## Issues with Data Uncertainty in Tour Optimization

- 18 février 2020
- 4 mins

For a long time, Operations Research algorithms were built to solve problems where data was assumed to be known perfectly, which is approximately never the case in reality. This is obviously paradoxical for a science whose purpose is to help solving problems from the real world with mathematics.

To be fair, true data availability is recent and it really is the arrival of databases filled with (sometimes very) dubious data that helped the scientific community to realise that poor data quality or even unknown data could be problematic for real world applications.

But is it actually an issue ?

In this article, we will try to show that it can actually be an issue, if not THE issue, when dealing with optimization, and that there is no easy answer to that problem.

# The Optimizer’s Curse

To better explain how data uncertainty can be highly detrimental to optimization contexts, we can refer to the concept of Optimizer’s Curse, introduced by Smith and Winkler in [1]. The key idea behind that curse is that when data is uncertain, optimized solutions will tend to be highly deceptive once applied in reality, due to a selection bias from the algorithm itself.

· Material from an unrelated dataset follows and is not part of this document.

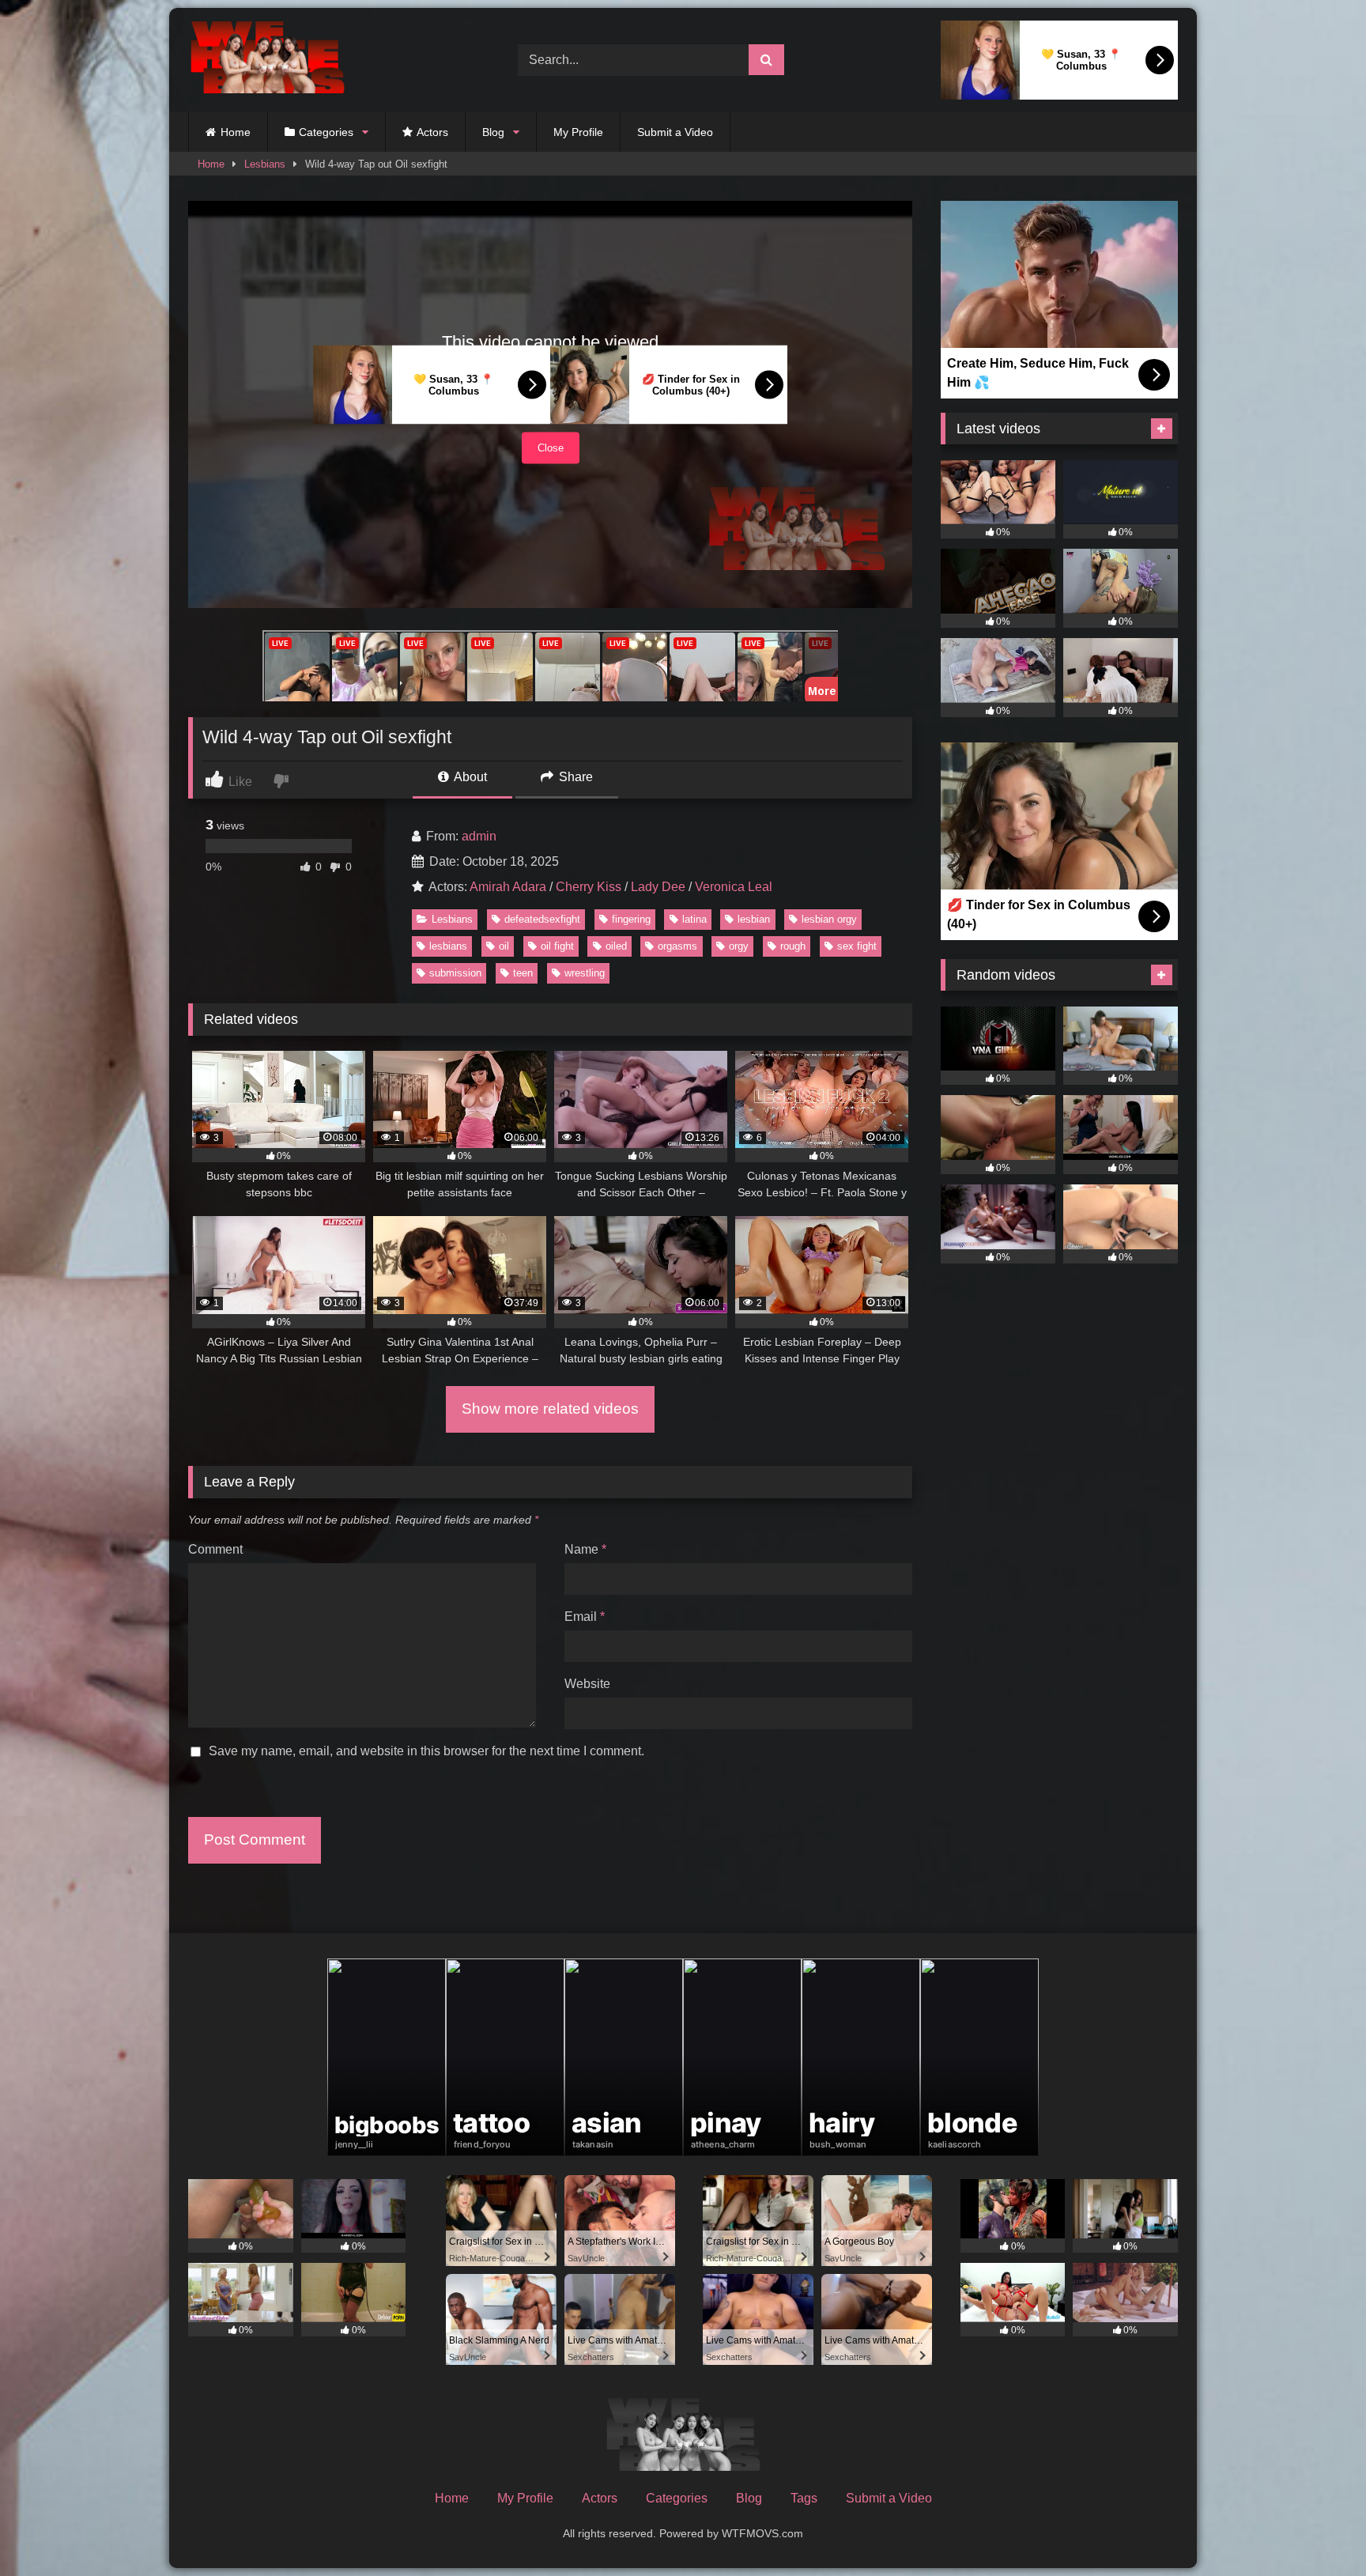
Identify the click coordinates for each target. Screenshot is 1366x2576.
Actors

To illustrate that effect, I will take an example from Daniel Kuhn, based on portfolio optimization. Imagine a very simple optimization problem where you want to select the best k items out of n, based on their value. The algorithm for solving that problem is very simple: you just need to rank items by decreasing value and take the top k items.

In that example with n=6 and k=3, the best decision would be to pick the top 3 objects, thus leading to a global picked value of 25.

Now, let us imagine that values are actually unknown (in the context of portfolio optimization, it models the fact that return on investments cannot be known exactly in advance) and we have no choice but to predict them. It is thus safe to assume that the prediction method, be it an average value from past realization or an advanced machine learning approach, will have produced values that are either over or under estimated.

Let us imagine that the predictions for each value are as such (in orange):

If we only know the prediction, our choice will be to pick items 1, 2 and 5, for an expected value of 27. But then the outcome would be a total value of 22, almost 20% less than expected ! In addition to this, we saw that 27 is also higher than the actual optimal value for this problem which is 25. To wrap things up, uncertainty makes us predict a total gain that is actually impossible to achieve even with real data, for a very deceptive outcome.

To conclude, with uncertain data, the decision produced by optimization is overly optimistic. This occurs because making the best decision with uncertain or predicted data will lead to favor decisions based on data biased towards our goal. Here: maximizing the total amount of value collected leads to selecting over-estimated items.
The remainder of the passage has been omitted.